EXTRACT PROVIDED
An insight into genome-wide nucleosome positions is required to understand the local regulation of genome function. Bioinformatics tools to analyse nucleosome positions in genomes are limited. This paucity is addressed with NUCPOS, a suite that provides several utilities to analyse important aspects of nucleosomal organisation, including nucleosome density, the positioning strength of individual nucleosomes, the contribution of sequence to observed positions, and the average nucleosomal organization of specified genomic positions, such as pol II transcription start sites.
NUCPOS is available under the GNU public license (GPL-3). The C++ 11 source code may be downloaded from https://sourceforge.net/projects/nucpos/ and compiled with GCC (gcc.gnu.org) g++ version 4.7.3 or later.
Nucfrag: takes the SAM format (samtools.github.io/hts-specs/SAMv1.pdf) output file without headers generated by Bowtie2 (bowtie-bio.sourceforge.net) as input, and generates a series of data files of the number of nucleosomes centred at each base pair position of each chromosome. Nucfrag allows the selection of lower and upper fragment sizes to select subpopulations of nucleosomes, possibly with or without associated linker histone H1, from the bowtie2 output file. Additional outputs include a file of the distribution of the aligned fragment sizes in the selected size range, and data files of virtual footprints, simulating genomic areas that would be protected from nuclease cleavage by nucleosomes. The nucleosome position data files can be uploaded and viewed in a genome browser after addition of the appropriate BED or bigBed format headers (genome.ucsc.edu).

RECORDS SUPPLIED
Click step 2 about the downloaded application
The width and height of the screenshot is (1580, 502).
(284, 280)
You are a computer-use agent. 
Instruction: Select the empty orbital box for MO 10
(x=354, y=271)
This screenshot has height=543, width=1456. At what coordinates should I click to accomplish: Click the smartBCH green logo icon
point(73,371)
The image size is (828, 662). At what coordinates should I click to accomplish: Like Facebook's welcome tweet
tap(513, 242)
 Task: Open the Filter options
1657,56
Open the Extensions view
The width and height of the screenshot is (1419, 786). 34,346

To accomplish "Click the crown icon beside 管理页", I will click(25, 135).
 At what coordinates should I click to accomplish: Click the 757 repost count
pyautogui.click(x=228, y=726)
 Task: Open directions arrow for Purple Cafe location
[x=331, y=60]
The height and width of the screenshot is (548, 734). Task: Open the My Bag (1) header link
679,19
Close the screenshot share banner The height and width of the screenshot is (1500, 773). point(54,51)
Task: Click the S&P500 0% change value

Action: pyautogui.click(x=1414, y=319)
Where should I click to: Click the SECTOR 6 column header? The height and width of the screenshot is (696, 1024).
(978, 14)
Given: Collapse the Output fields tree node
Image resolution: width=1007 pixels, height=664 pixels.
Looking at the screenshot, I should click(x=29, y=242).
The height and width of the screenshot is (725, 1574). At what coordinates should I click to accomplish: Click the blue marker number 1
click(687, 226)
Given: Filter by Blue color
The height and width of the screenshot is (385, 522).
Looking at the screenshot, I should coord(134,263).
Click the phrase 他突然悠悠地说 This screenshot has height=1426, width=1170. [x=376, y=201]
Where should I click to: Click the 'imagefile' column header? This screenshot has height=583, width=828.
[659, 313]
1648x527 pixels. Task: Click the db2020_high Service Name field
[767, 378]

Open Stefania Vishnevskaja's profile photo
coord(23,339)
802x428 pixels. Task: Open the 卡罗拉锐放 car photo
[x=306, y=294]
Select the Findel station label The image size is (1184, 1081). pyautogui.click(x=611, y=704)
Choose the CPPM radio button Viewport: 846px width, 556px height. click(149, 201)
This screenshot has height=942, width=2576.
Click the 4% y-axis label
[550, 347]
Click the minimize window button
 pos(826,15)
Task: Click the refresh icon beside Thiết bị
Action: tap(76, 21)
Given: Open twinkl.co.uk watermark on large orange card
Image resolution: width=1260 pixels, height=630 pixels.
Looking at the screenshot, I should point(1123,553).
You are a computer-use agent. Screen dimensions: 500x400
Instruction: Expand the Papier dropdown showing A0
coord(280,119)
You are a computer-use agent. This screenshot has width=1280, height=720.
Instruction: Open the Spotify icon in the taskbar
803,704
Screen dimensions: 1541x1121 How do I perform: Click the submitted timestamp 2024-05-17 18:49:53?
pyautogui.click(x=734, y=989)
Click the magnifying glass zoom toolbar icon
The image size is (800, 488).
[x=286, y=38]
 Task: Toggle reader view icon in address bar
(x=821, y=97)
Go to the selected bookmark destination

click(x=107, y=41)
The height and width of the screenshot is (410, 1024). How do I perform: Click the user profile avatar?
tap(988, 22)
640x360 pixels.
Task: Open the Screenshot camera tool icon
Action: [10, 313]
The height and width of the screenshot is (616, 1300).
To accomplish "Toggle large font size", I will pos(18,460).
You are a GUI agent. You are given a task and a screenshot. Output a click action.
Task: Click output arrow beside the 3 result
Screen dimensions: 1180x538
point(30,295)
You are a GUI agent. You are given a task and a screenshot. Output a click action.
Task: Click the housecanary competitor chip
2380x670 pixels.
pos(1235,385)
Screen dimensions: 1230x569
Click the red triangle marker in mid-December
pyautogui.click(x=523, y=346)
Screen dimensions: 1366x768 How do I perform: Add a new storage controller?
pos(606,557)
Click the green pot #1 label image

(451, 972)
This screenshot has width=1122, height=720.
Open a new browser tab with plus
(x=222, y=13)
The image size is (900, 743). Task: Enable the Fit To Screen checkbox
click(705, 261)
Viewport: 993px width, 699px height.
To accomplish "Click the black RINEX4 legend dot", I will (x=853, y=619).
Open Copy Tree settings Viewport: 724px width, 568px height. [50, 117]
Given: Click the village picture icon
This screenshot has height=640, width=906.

TASK REQUIREMENTS
[A] Decide whether each statement below agrees with the NUCPOS description, and answer yes or no while quoting the words from the text that settle it.
(i) The NUCPOS source code is written in C++ 11.
(ii) Nucfrag takes as input a SAM file that includes headers.
(iii) The nucleosome position data files from Nucfrag can be viewed in a genome browser without any added headers.
[B] Using the NUCPOS description, answer each question below.
(i) Which genomic positions are given as an example of specified genomic positions?
(ii) Under which license is NUCPOS available?
(iii) What do the virtual footprints simulate?
[C] Continue the NUCPOS description, starting after its last sentence.

RESULTS FOR EACH TASK
[A]
(i) Yes: "The C++ 11 source code may be downloaded from https://sourceforge.net/projects/nucpos/"
(ii) No: "takes the SAM format (samtools.github.io/hts-specs/SAMv1.pdf) output file without headers generated by Bowtie2"
(iii) No: "can be uploaded and viewed in a genome browser after addition of the appropriate BED or bigBed format headers"

[B]
(i) Pol II transcription start sites.
(ii) The GNU public license (GPL-3).
(iii) Genomic areas that would be protected from nuclease cleavage by nucleosomes.

[C]
Dyad_bins: is a program that takes the nucleosome position data files generated by Nucfrag as input, and performs a binning analysis, i.e., it counts the number of times that a specific number of nucleosomes are co-aligned in the genome. The output can simply be visualized with a graphing program such as Gnuplot (www.gnuplot.info). The co-alignment of many nucleosomes at a specific genomic position generally indicates a strongly positioned nucleosome, which may have functional relevance. This analysis provides insight into the general nucleosome density and number of well-positioned nucleosomes in specified genomic regions (Fig. 1 A).
Align_dyads: is a program that takes a text file with a list of genomic positions and the nucleosome position data files generated by Nucfrag as input, and generates a data file of superimposed nucleosome positions aligned at the specified genomic positions. The user can select the number of nucleotides to include upstream and downstream of the listed positions. The program is especially useful to gain insight into the average nucleosomal organization of transcription start sites, defined replication origins, and similar functional elements in a genome. An output file is written than can be visualized in Gnuplot (Fig. 1 B).
The precise rotational and translational position of a nucleosome is determined by the DNA sequence accommodated by the nucleosome, as well as steric influences due to other proteins bound to the DNA. The contribution of intrinsic sequence effects is often useful to understand whether specific, functionally significant, well-positioned nucleosomes are precisely placed due to the inherent DNA sequence, or due other features of the genome. The utility hp_fft allows the user to quantitatively access the contribution of dinucleotide periodicities to the anisotropic flexibility of nucleosomes positioned at identified genomic positions (Fig. 1 C).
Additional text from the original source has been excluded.